You are viewing a plain text version of this content. The canonical link for it is here.
Posted to dev@gobblin.apache.org by Jay Sen <ja...@apache.org> on 2019/02/28 02:16:15 UTC

Gobblin on Yarn ?

Hi,

anybody running Gobblin on yarn mode in production or even in dev
environment ? can u share pls the experience?

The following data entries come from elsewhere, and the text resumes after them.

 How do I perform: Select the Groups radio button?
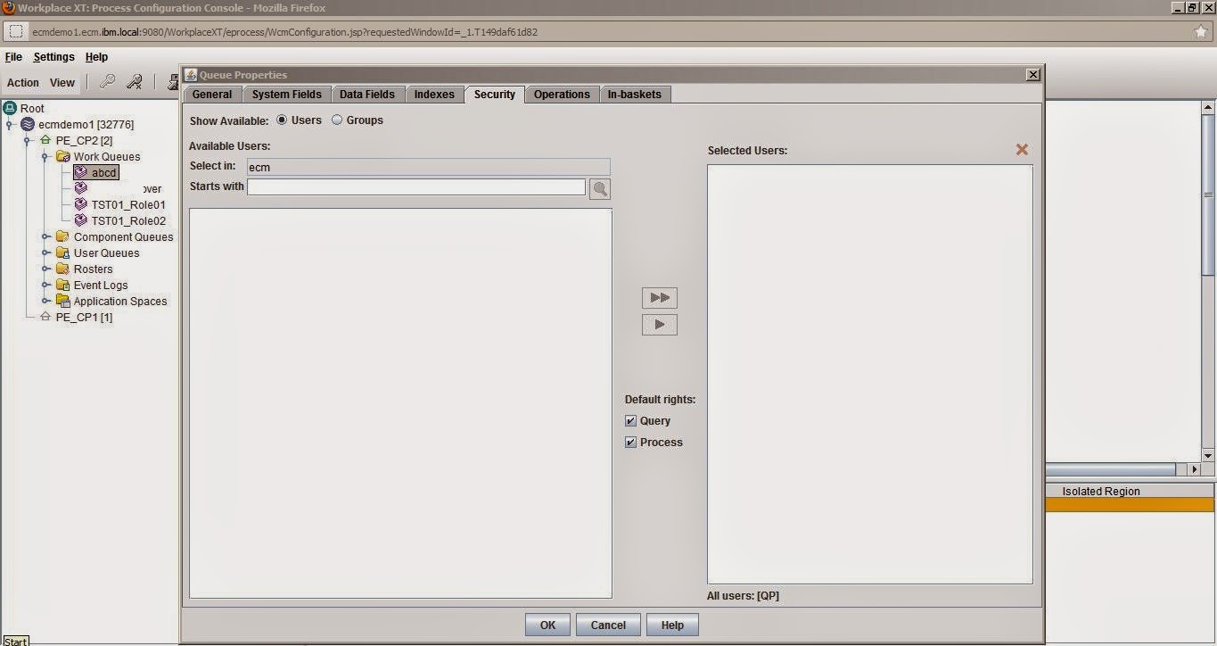point(337,120)
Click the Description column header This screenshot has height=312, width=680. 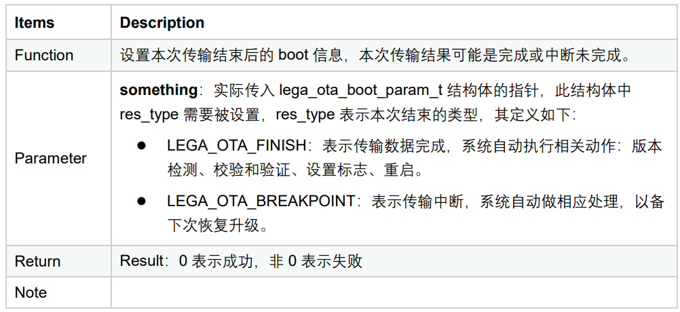[162, 22]
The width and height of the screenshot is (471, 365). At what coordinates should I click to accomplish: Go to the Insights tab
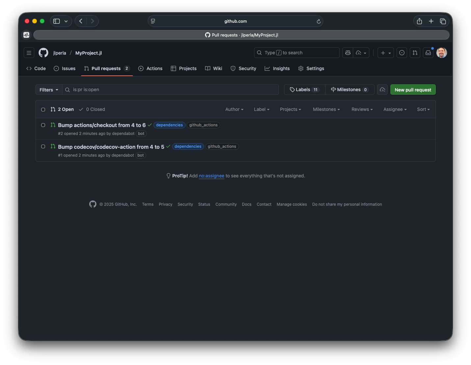click(x=277, y=68)
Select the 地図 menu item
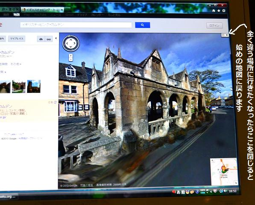The image size is (255, 205). click(16, 15)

looking for some data points on how it would be beneficial over standalone.

Thanks
Jay

Re: Gobblin on Yarn ?

Posted by Jay Sen <ja...@apache.org>.
Hi Sudarshan

MR mode, will have dependency on hadoop cluster, I am thinking to have
independent gobblin cluster for all the data movement jobs.
also I have tried Hive-Distcp
<https://gobblin.readthedocs.io/en/latest/case-studies/Hive-Distcp/> on
cluster mode and managed to run it. ( there are lot of configs are missing
that i was only able to figure out from the code base).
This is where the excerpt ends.